RECORDS SHOWN:

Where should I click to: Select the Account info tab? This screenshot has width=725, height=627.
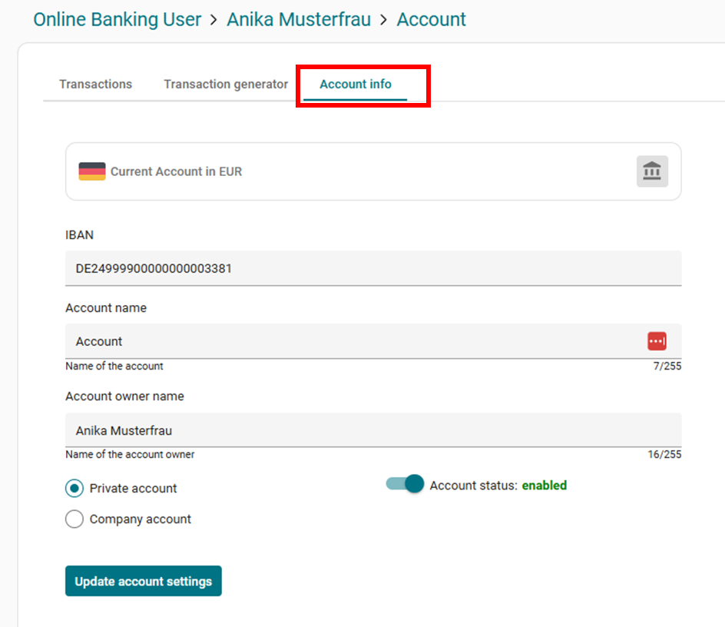(x=355, y=85)
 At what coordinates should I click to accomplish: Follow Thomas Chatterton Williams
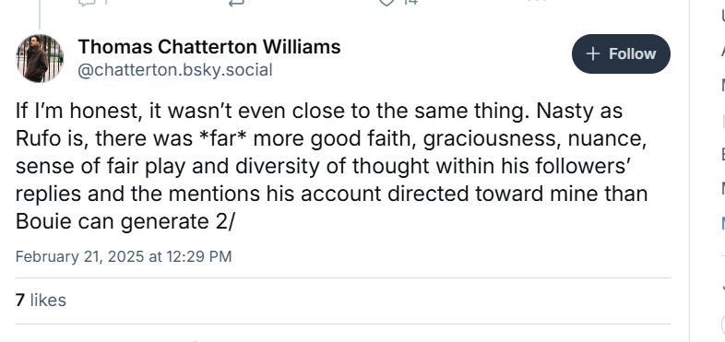pyautogui.click(x=621, y=53)
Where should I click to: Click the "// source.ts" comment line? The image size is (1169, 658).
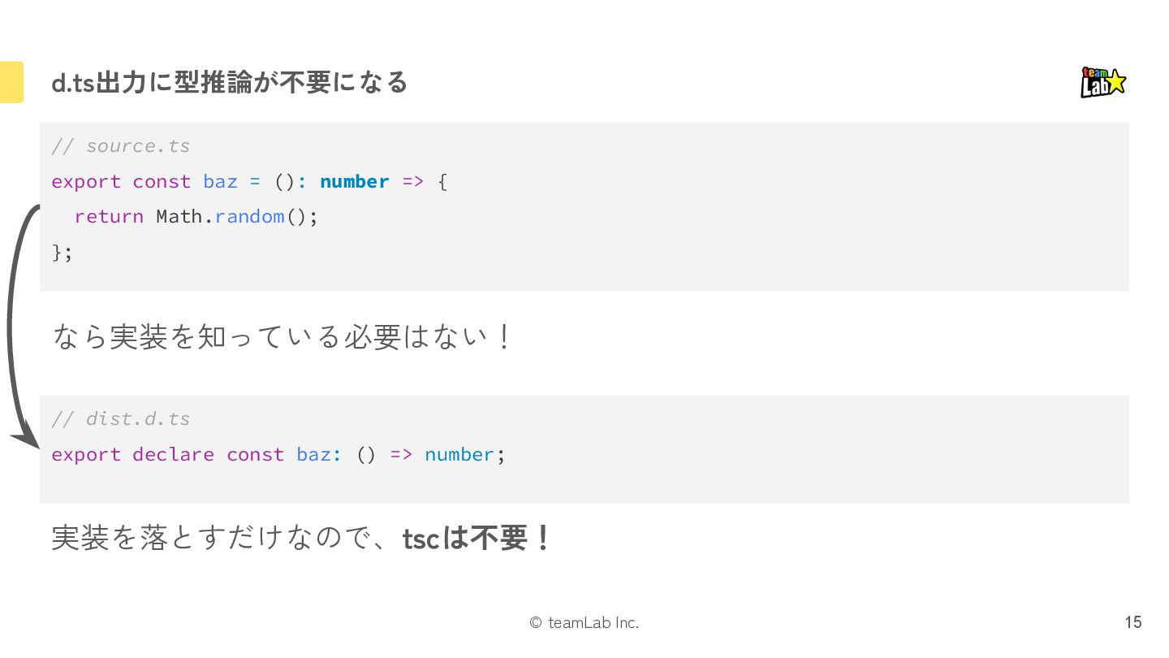click(120, 146)
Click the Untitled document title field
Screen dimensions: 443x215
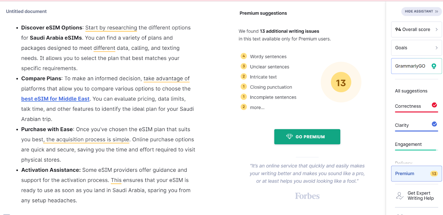coord(26,11)
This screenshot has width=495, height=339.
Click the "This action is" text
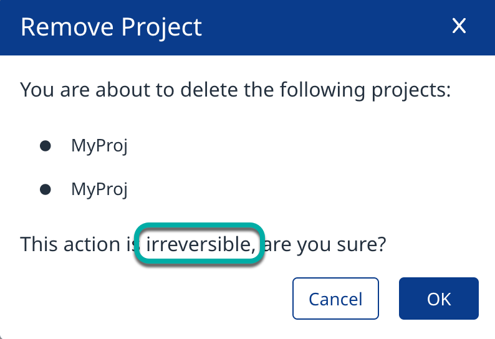[x=75, y=244]
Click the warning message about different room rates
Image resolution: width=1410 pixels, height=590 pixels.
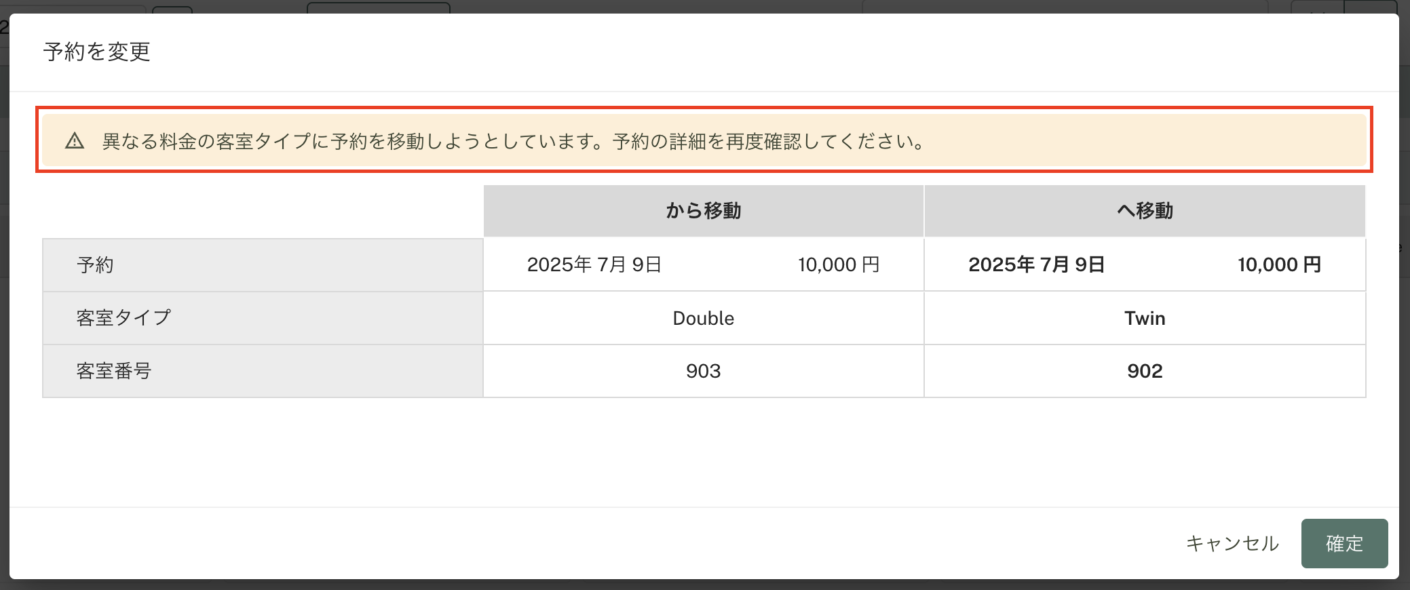(x=514, y=141)
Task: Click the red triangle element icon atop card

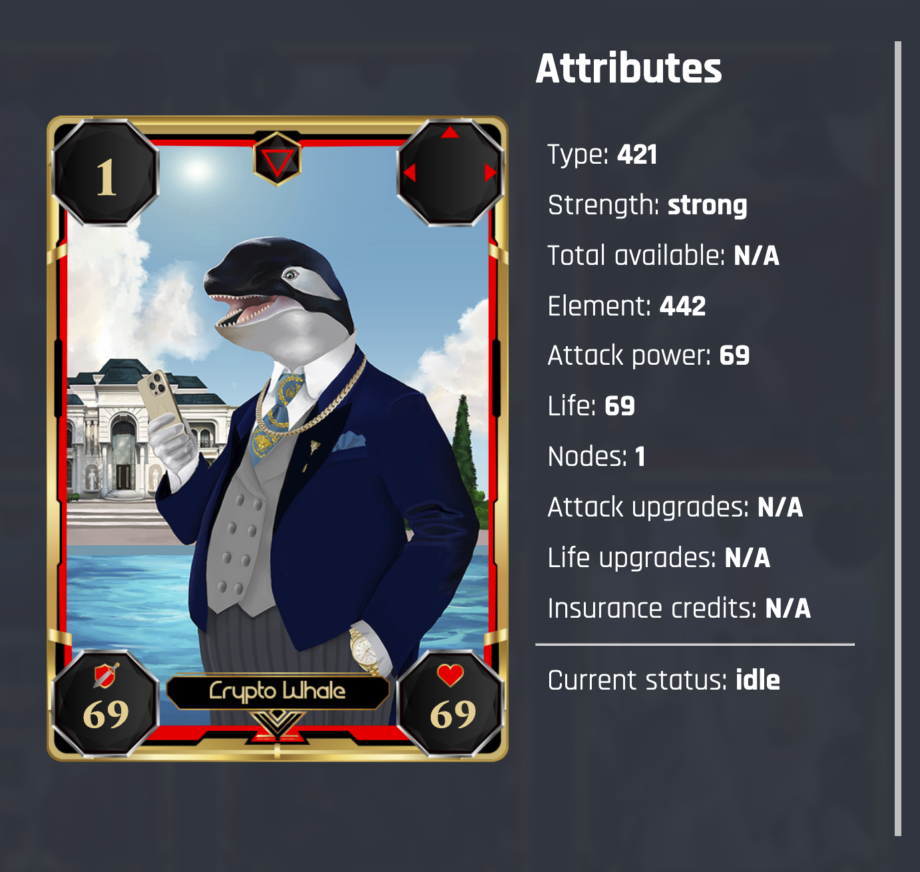Action: point(278,158)
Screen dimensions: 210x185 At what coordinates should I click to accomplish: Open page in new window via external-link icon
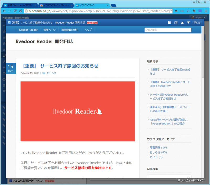point(176,23)
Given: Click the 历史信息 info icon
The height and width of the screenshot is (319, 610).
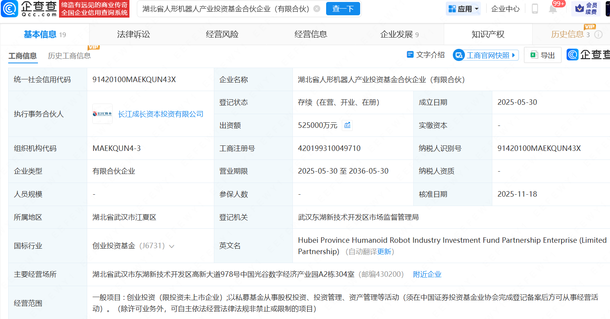Looking at the screenshot, I should [598, 34].

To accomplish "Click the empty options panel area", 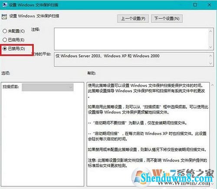I will click(42, 138).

PROBLEM REQUIREMENTS:
Each line from the one that contains "Where should I click to: Click" down to the one that contains "Click the warning" is to be returned exactly as it stands above, both ends included, with pictures removed.

ANSWER TO THIS PROBLEM:
Where should I click to: Click the "// source.ts" comment line? The image size is (1169, 658).
click(120, 146)
Click the Untitled document title field
Screen dimensions: 443x215
coord(26,11)
This screenshot has width=495, height=339.
Click the "This action is" text
[x=75, y=244]
Click the warning message about different room rates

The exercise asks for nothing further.